PE dealmaking in 2021: Vaccine cheer, travel and diligence tools in focus

Some believe virtual data rooms will continue to enable a steady pace of dealmaking next year, while others say tightening lockdown restrictions may weigh on investors' ability to transact.

Rising covid-19 numbers could threaten global deal counts in 2021 – especially in Europe – but the vaccine brings promise for dealmakers in both North America and across the Atlantic.

“Private equity buyouts have accounted for 16 percent of global M&A during 2020, which is the highest level since prior to the 2008 financial crisis,” said Matt Toole, director of Deals Intelligence at Refinitiv.

Year-end numbers show PE firms meaningfully invested throughout the pandemic. But the bigger question as investors enter another covid year is the impact of the new vaccine on M&A, plus the ability to execute deals under stricter lockdowns amid the recovery of hard-hit sectors.

The pace of M&A will partly depend on where you’re doing deals in the world and the nature of the lockdown measures implemented, according to Stefan Jaecker, CEO of investment bank DC Advisory Germany and Poland.

“I wouldn’t be surprised if PE activity in North America exceeds Europe,” Jaecker told PE Hub.

For example, Germany enforced harsher lockdown restrictions earlier this month about a week out from Christmas. The new rules are set to last until Jan. 10 at least and will impact the M&A outlook for 2021, Jaecker said.

Tougher restrictions will make it harder for private equity investors in Asia to visit European businesses: “They might potentially fly to [the] US; it’s a question of exercising due-diligence when you are really dependent on-site visits,” he said.

Rusty Wiley, CEO of Datasite

On the contrary, Rusty Wiley, CEO of Datasite, believes deals have been easier to execute, thanks to technology.

Datasite, based in Minneapolis, is an SaaS platform that provides dealmakers data rooms or spaces to perform due diligence by reviewing and redacting corporate documentation securely.

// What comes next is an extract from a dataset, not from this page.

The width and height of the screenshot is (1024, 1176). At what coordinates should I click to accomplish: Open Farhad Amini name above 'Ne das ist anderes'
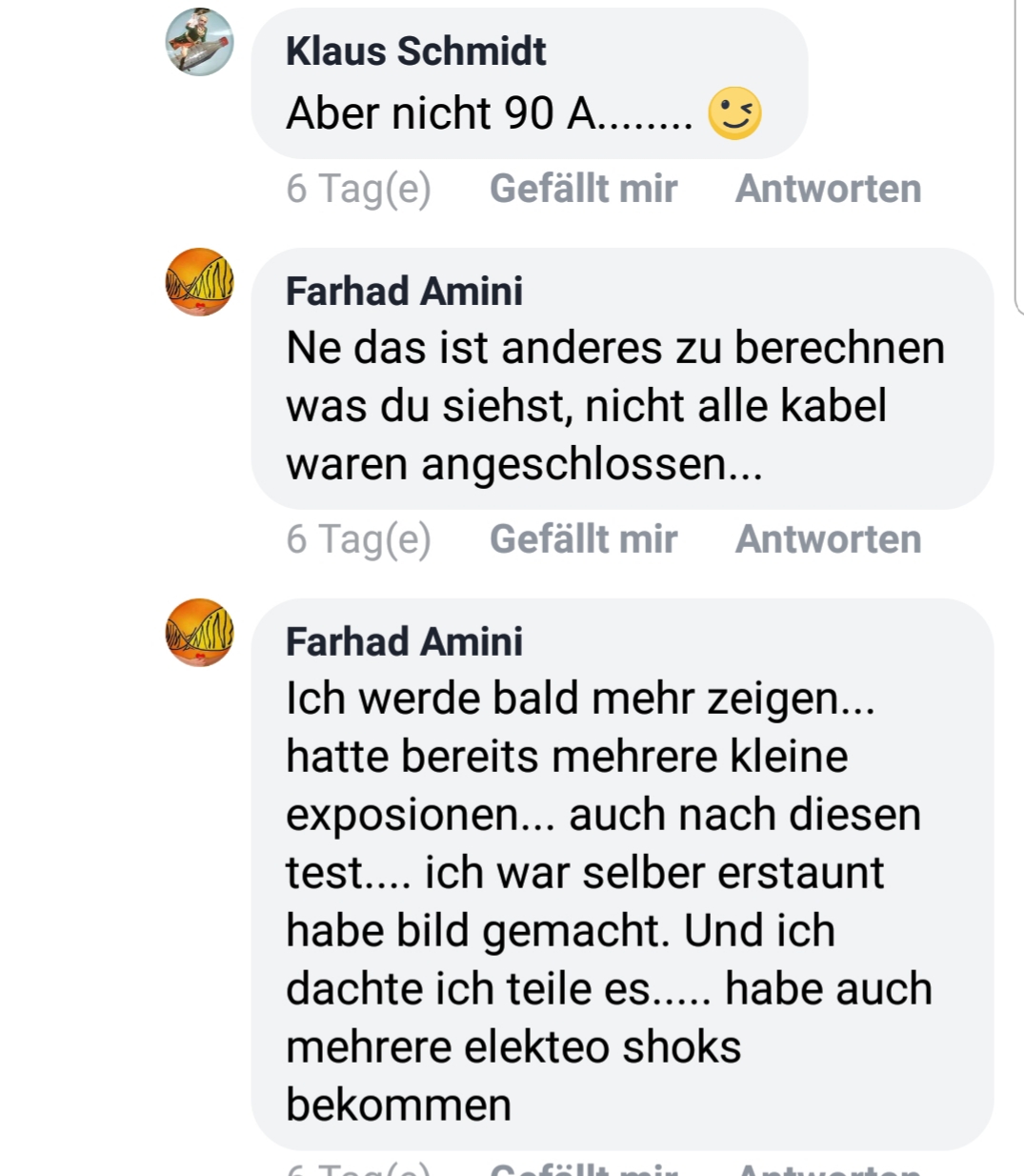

“We are seeing deal rooms get larger,” Wiley said, crediting the rise to the increased reliance on technology. Datasite was recently acquired by London’s CapVest Partners.

In a non-pandemic world, the acquisition would have involved tremendous amount of travel to Europe, Wiley said, implying deal execution has been made easier in the lockdown environment.

“We are in the peak of wave two,” Wiley said. “And in the middle of peak, we are still seeing record volumes.”

Year-to-date private equity-backed M&As have reached an all-time high of 7,969 deals – the strongest global count since 2005. The overall value of transactions hit $536 billion, the highest total since November 2007, according to Refinitiv data.

The vaccine rollout also adds positivity to the market. Jaecker has noticed a return of investors into industries like travel.

“On the equity and debt side, investors have shifted away from “covid-proof” portfolios,” Jaecker said. He cited Lufthansa’s return to the convertible bond market last month and Carnival, the largest cruise company, selling billions in stock as an example of the market optimism.

But Wiley believes pricing assets in this space will continue to be challenging in first half of 2021.

If you are buying an asset in the travel industry, estimating when the psychology of people will change and building a financial model around that is likely to result in a long due diligence cycle, he said.

Polled data from 200 industry professionals by Datasite showed that technology and healthcare will outshine other sectors in 2021. Meanwhile, only 3 percent expect more M&A in the transportation space.

Toole agrees. “As dealmakers assess the 2021 landscape for M&A, I’d expect private equity firms to play a role in post-pandemic focused sectors such as consumer and retail, but also continue to take advantage of consolidation trends in key sectors such as tech and healthcare.”

That said, for PE firms looking to invest in European targets there’s still a strong ‘if’ even with the vaccine cheer.

Lawmakers in Germany extended the insolvency freeze offered in March through the end of January, allowing companies to delay bankruptcy filings as the stricter lockdown erodes balance sheets.

“The only scenario which could work against it [vaccine], is if we see more insolvencies in Q1, Q2 than the experts are currently forecasting,” Jaecker said, referring to the waiver.

Due to the waiver, “companies in difficulty were not easy to spot,” Jaecker said, but “clearly when the pause is lifted, we will be back into the real world.”

Jaecker predicts this will lead to an increase in distressed assets in Europe in the upcoming year. “For others [that don’t invest in distressed assets] there will be scarcity for good opportunities.”

Likewise, most US-based professionals surveyed by Datasite hold a similar view and expect to see more restructurings in 2021 than any other type of transaction – despite vaccines and capital availability.